A Workers' Compensation Attorney Considers the Past and the Future

The workers' compensation attorney of today faces an ever-changing legal landscape that can impact whether or not the client will succeed. Rather than filing suits, actions for work-related injuries take the form of petitions that are present to administrative tribunals. These quasi-judicial forums have different practice rules than a traditional court and are governed by state statutory schemes.

While being injured at work may seem like a straightforward situation, there are many variables that a lawyer may have to deal with in the presentation of his/her client's case. Medical histories, the factual circumstances of the incident, and the prognosis for recovery all must be measured against the particular statutory scheme that determines whether an injury qualifies for an award by the tribunal.

Factual Circumstances

The first step that a workers' compensation attorney must take is to investigate the material facts surrounding the injury. The key element here is to establish that the injury was, in fact, work-related. While this may appear to be an obvious conclusion, there are a number of variables that can, and do, impact a finding as to whether the injuries were related to work.

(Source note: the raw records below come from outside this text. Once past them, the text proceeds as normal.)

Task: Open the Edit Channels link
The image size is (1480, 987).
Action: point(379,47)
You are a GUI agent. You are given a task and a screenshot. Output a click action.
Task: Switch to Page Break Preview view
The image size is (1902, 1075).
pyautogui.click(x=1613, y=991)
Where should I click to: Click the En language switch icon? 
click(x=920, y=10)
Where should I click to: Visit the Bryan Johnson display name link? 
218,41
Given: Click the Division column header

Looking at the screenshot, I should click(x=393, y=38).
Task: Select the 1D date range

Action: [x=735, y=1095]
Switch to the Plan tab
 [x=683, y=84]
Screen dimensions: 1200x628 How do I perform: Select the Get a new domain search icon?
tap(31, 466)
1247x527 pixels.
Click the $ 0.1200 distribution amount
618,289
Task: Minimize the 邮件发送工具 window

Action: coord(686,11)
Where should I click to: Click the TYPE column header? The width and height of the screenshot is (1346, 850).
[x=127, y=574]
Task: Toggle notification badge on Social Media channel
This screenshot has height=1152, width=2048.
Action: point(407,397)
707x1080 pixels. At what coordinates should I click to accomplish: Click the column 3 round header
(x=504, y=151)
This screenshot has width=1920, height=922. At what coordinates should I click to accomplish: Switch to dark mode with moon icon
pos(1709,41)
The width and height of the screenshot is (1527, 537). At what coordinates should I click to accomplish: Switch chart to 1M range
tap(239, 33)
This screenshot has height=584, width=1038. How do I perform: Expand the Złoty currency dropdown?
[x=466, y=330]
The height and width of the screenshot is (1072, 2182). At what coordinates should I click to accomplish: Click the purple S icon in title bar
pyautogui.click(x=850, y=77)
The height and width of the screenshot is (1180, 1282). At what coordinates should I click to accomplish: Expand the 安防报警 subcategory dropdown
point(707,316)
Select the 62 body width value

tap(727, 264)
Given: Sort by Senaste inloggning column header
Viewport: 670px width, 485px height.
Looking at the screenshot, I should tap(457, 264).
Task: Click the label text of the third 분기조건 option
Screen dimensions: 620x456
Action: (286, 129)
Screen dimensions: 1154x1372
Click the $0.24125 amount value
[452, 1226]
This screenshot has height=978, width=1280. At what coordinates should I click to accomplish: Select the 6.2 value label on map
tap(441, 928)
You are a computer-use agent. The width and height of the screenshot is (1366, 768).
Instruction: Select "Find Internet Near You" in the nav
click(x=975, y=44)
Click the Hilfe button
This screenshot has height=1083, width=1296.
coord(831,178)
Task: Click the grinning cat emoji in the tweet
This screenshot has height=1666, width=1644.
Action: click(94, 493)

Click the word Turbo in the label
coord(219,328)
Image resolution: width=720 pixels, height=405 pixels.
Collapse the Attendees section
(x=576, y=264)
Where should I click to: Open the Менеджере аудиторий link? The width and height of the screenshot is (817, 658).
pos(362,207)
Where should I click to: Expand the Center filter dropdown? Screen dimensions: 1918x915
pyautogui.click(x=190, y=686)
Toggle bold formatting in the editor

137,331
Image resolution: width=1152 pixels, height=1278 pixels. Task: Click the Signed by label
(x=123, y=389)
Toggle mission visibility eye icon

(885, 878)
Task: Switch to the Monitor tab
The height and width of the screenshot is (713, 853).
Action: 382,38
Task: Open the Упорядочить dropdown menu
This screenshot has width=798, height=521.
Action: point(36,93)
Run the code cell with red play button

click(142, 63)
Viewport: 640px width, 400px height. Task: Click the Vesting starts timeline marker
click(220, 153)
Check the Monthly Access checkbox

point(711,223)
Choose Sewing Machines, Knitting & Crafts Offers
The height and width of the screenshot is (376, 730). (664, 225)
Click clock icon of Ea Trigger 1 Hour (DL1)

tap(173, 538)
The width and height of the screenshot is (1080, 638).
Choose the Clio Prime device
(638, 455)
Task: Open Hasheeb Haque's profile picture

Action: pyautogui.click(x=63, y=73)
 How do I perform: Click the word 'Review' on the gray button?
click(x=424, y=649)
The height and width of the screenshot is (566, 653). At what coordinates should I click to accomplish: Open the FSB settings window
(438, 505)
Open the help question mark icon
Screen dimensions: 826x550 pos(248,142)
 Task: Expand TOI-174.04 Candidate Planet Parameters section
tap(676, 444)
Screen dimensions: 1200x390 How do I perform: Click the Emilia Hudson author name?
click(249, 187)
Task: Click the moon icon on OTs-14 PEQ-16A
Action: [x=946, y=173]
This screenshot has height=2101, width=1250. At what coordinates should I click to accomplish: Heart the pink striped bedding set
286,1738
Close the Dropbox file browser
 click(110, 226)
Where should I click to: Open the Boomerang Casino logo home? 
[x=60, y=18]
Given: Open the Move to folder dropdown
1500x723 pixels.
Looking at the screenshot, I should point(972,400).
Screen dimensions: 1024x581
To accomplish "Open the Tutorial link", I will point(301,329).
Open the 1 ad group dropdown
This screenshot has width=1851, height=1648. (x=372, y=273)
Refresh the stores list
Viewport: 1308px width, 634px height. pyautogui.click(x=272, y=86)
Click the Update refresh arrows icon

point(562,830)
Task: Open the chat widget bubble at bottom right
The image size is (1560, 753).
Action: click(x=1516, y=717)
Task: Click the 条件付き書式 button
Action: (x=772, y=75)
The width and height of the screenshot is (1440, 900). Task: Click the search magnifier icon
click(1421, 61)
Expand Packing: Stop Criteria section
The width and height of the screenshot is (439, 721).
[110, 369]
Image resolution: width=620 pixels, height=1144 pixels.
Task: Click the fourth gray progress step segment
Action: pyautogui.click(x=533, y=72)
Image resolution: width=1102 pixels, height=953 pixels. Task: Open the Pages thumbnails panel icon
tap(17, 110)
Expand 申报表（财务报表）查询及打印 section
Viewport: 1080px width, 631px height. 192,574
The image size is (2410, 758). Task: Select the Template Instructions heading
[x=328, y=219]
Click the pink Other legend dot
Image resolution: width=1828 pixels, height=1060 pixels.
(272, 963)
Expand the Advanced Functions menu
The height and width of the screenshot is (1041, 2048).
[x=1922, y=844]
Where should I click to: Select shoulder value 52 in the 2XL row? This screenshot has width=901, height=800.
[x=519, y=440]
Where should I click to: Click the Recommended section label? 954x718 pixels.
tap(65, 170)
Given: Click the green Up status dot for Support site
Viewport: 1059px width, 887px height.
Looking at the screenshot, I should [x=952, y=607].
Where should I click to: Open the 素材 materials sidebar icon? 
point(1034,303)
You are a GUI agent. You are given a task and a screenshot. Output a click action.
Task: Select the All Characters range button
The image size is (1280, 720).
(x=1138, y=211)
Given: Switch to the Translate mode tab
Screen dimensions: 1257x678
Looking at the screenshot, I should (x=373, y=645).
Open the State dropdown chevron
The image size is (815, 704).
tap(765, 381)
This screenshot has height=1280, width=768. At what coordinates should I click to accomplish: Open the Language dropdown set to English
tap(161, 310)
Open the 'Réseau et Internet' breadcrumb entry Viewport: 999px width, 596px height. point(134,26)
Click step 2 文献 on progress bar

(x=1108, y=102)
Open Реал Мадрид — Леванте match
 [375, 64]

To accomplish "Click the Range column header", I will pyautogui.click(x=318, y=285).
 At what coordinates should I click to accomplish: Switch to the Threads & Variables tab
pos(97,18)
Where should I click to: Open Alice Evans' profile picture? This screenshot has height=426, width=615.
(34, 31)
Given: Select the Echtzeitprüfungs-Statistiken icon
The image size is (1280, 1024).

Location is an important factor in developing a petitioner's case. If the injury occurred on premises that were under the control of the employer, a strong argument can be presented that the incident was work-related. The time of the occurrence can also factor into the determination. An employee who was not on the premises during scheduled work hours, for example, may have to supply justification as to why they were present on site when the injury occurred.

While injuries that occur while going to or coming from work are not generally covered, certain circumstances may still fall under the heading of "work-related." The best example is that of an employee who parks their car in a designated spot and is injured while walking to the work site.

Horseplay, intentional or criminal acts, intoxication (or drug usage), as well as other kinds of activity that deviate from the employee's job description could all be reasons that a claim for benefits may be denied. Ultimately, it is the employer who must establish that the injury occurred outside the scope of employment in order to bar recovery.

The Medical Aspect

Establishing the existence of an injury requires the workers' compensation attorney to obtain medical opinions as to the causation, and duration of the injury. This kind of expert testimony will also have to answer questions whether the injury is a new medical situation, aggravation of a prior condition, or the reccurrence of an existing injury that had reached a physical plateau.

Making these kinds of determinations can shift the ultimate responsibility to a prior employer and insurance carrier from the current employer. In the case of disability being permanent, the lawyer may then seek a lump sum settlement in the form of a commutation of future benefits. Some jurisdictions also refer to this as a redemption proceeding. In this case, the injured party agrees to a settlement amount rather than receive weekly checks from the employer's insurance carrier.

The task of the modern workers' compensation attorney is to develop a successful presentation of the client's case that encompasses the past history, the present situation, and future needs. As the case law involving injured workers continues to evolve, the approaches of a litigator specializing in this field must continue to expand as well.